From the matrix to the pixel, line by line
Step 1 — leave the matrix in clip space. After the projection matrix
P, a camera-space vertex
(x, y, z, 1) becomes a 4-vector we call clip space:
\begin{pmatrix} x_c \\ y_c \\ z_c \\ w_c \end{pmatrix} = P \begin{pmatrix} x \\ y \\ z \\ 1 \end{pmatrix}.
Step 2 — notice what w_c is. The clever bottom row of a
perspective P copies minus the view-space depth into the fourth
coordinate. With a camera looking down its own -z axis, points in front have
z < 0, so
w_c = -z \;>\; 0.
The further away the vertex, the larger w_c. Hold that thought — it is the
whole trick.
Step 3 — clip the triangle against the cube, now. Before any division, the GPU
throws away (or trims) geometry that falls outside the canonical view volume. In clip space the test is
a cheap pair of inequalities on each coordinate,
-w_c \le x_c \le w_c, \qquad -w_c \le y_c \le w_c, \qquad -w_c \le z_c \le w_c.
No square roots, no division — just comparisons against \pm w_c. That is
exactly why this stage is named clip space, and why clipping happens here.
Step 4 — perform the perspective divide. Divide every component by
w_c. This lands the vertex in normalised device coordinates
(NDC):
\begin{pmatrix} x_n \\ y_n \\ z_n \end{pmatrix} = \begin{pmatrix} x_c / w_c \\ y_c / w_c \\ z_c / w_c \end{pmatrix}.
Step 5 — read off the consequence. Because everything in view satisfied the Step 3
inequalities, dividing by w_c squeezes the whole visible world into the tidy
cube
-1 \le x_n \le 1, \qquad -1 \le y_n \le 1, \qquad -1 \le z_n \le 1.
Step 6 — see why distant things shrink. Two vertices at the same screen offset
x_c but different depths get divided by different
w_c = -z. The far one (big w_c) is divided by more,
so its x_n is pulled closer to the centre:
x_n = \frac{x_c}{w_c} = \frac{x_c}{-z}.
Double the distance, halve the on-screen size. That single division by w_c \approx z
— not the matrix — is what makes parallel rails appear to meet at the horizon. Perspective is a fraction.

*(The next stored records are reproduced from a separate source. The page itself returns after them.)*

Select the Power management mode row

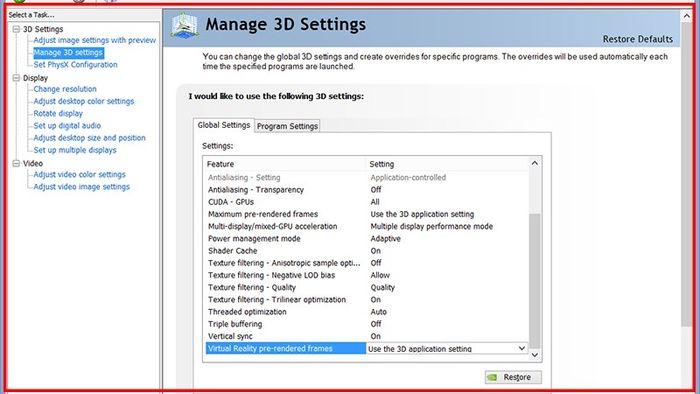pyautogui.click(x=367, y=239)
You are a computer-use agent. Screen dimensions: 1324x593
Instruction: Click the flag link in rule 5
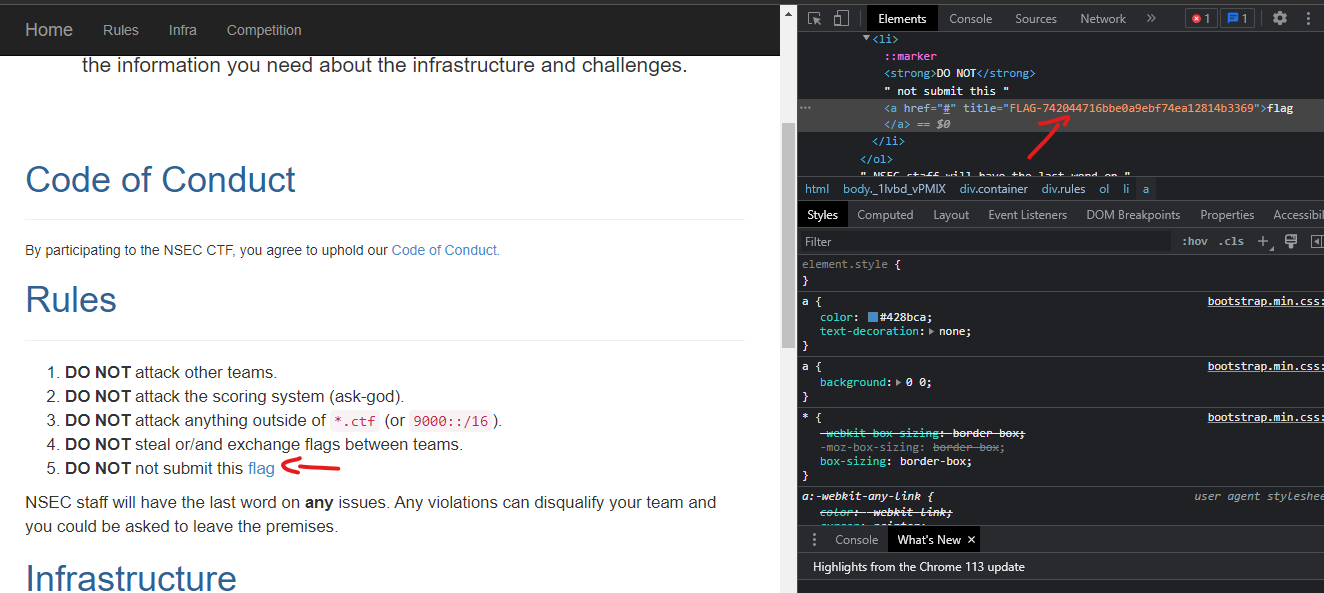pos(261,468)
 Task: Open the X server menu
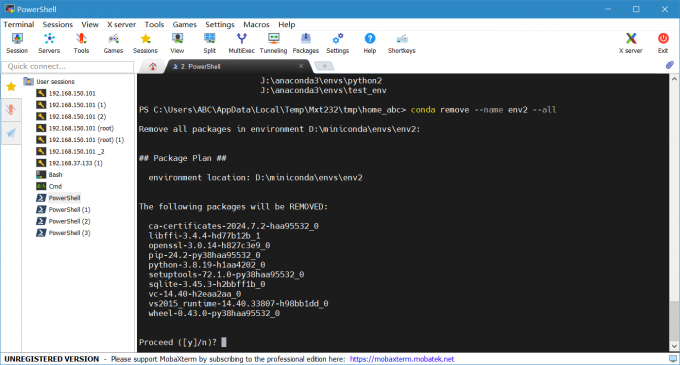point(121,25)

After the projection matrix, every vertex passes through two fixed-function steps:
-
Clip space is pre-divide and four-dimensional. The output of P
is (x_c, y_c, z_c, w_c) with w_c = -z, the
view-space depth.
-
Clipping happens here, against the cube. Triangles are clipped to
-w_c \le x_c, y_c, z_c \le w_c — cheap comparisons, before any division.
-
The perspective divide lands you in NDC. Dividing by w_c
maps the visible volume into the cube [-1, 1]^3.
-
The {/}w is the perspective. Since
x_n = x_c / w_c with w_c \approx z, far things
(large w_c) shrink toward the centre.
It is tempting to imagine dividing first and clipping the neat cube afterward. That order is a disaster.
A vertex behind the camera has z > 0, so
w_c = -z < 0; one exactly on the camera plane gives
w_c = 0. Dividing by a negative w_c flips a point
to the opposite side of the screen, and dividing by 0 is undefined — a
triangle straddling the camera would tear into nonsense.
Clipping in clip space sidesteps both hazards. The inequality -w_c \le z_c \le w_c
implicitly requires w_c \ge 0, so anything with
w_c \le 0 is trimmed away before the divide ever sees it. The near
plane of the view frustum is precisely the guard rail that keeps w_c safely
positive. That is the deep reason the pipeline carries a fourth coordinate all the way to the very last
moment instead of dividing the instant the matrix is done.